The lines to extract begin at the line that contains "Image resolution: width=1024" and run through the last line of the listing; reproduce them exactly, minus any pictures.

= Beginning of Section =

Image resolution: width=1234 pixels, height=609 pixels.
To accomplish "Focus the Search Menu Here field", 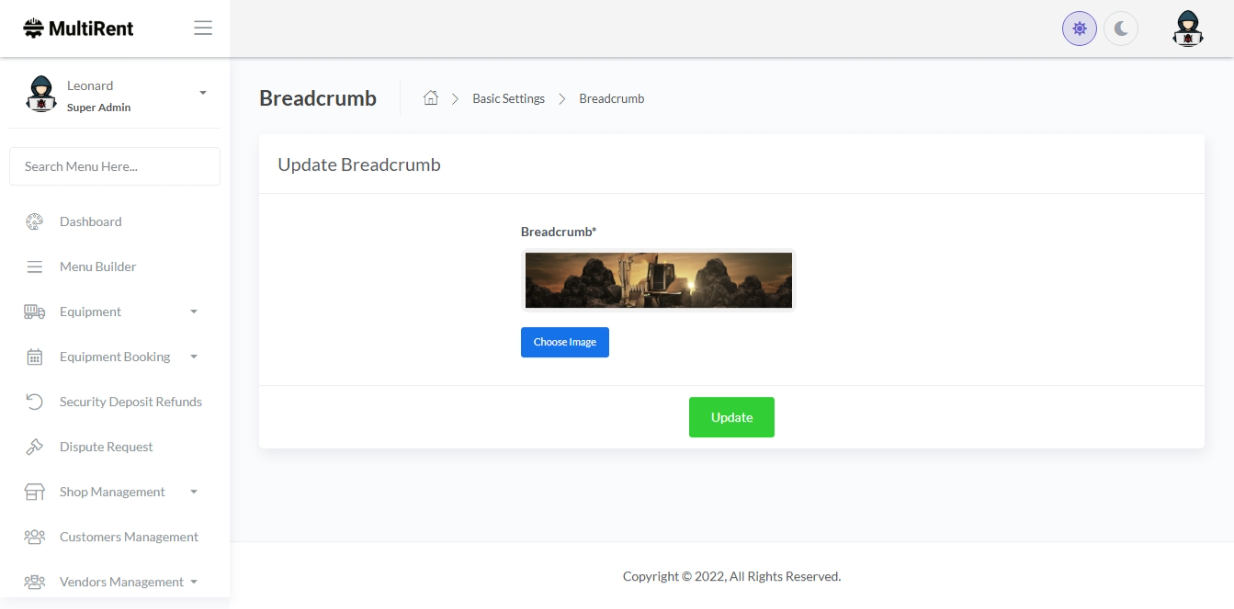I will coord(114,167).
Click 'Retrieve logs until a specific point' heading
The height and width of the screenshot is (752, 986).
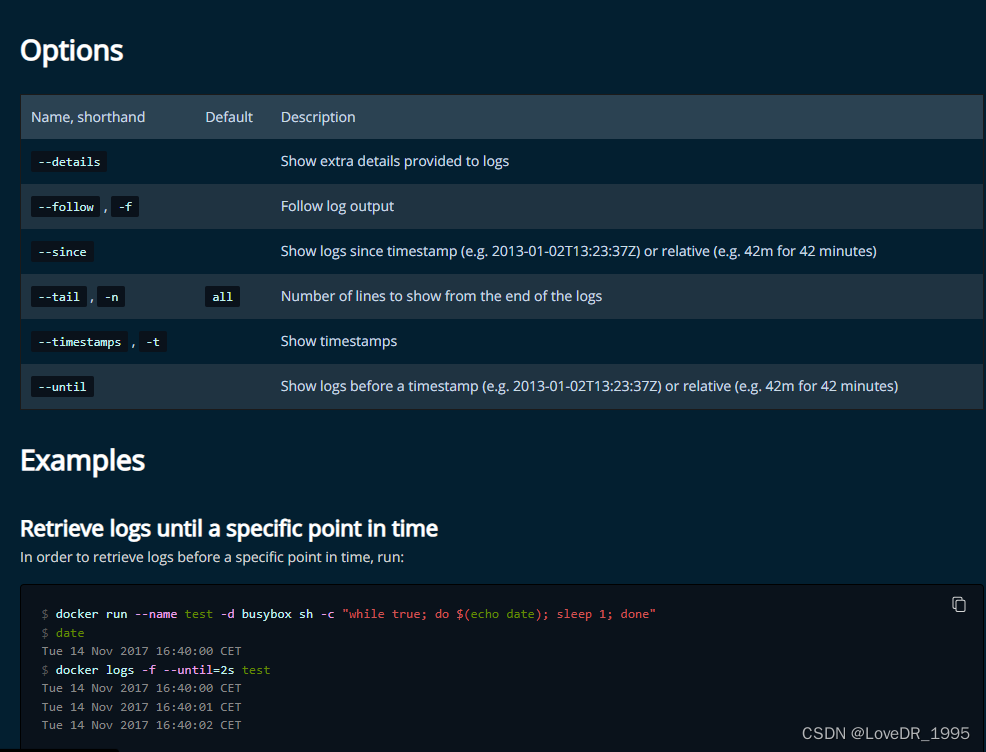pyautogui.click(x=229, y=528)
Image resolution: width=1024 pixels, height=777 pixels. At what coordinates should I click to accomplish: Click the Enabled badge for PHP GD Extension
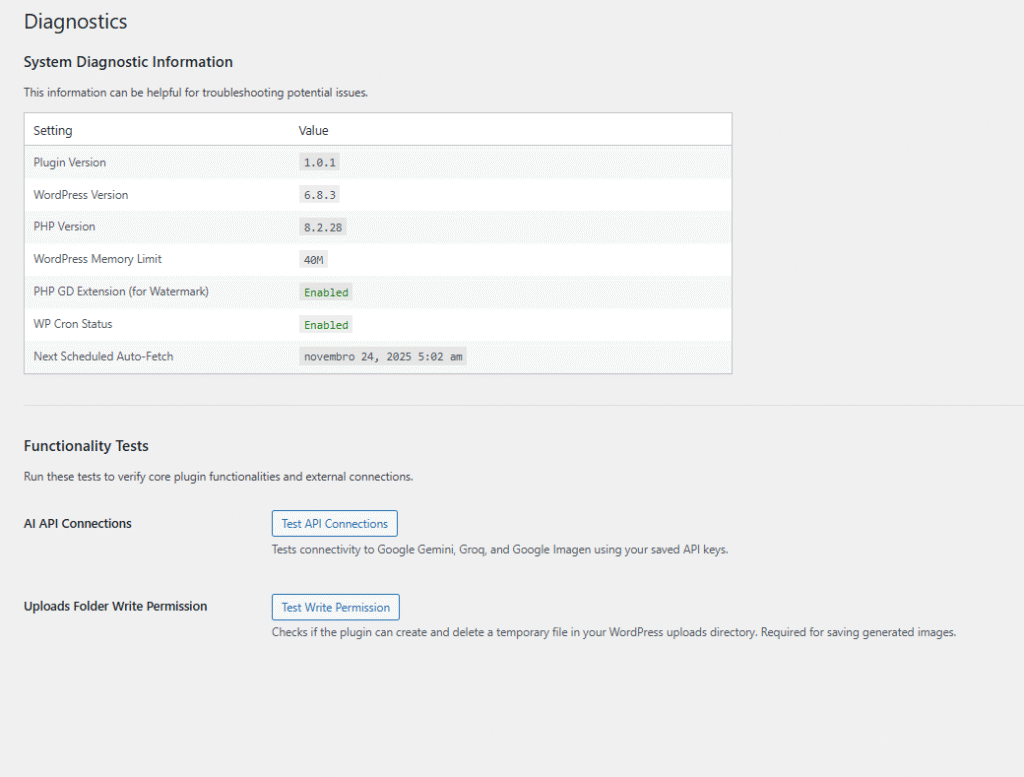[325, 291]
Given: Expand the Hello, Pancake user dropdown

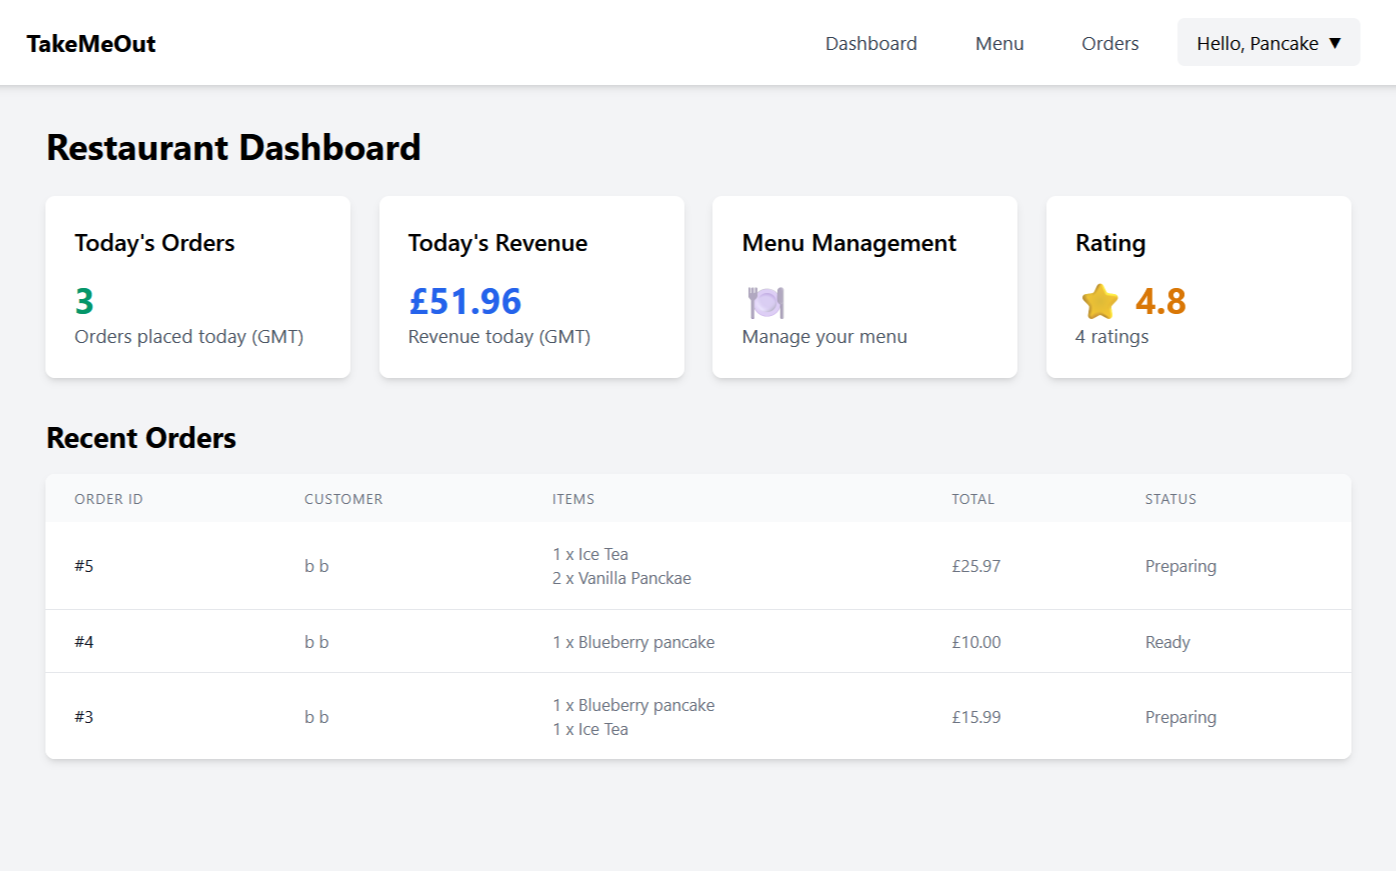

= End of Section =

■ Written reply
Image resolution: width=1024 pixels, height=777 pixels. At what coordinates should I click to accomplish: Click the Enabled badge for PHP GD Extension
[325, 291]
Given: Expand the Hello, Pancake user dropdown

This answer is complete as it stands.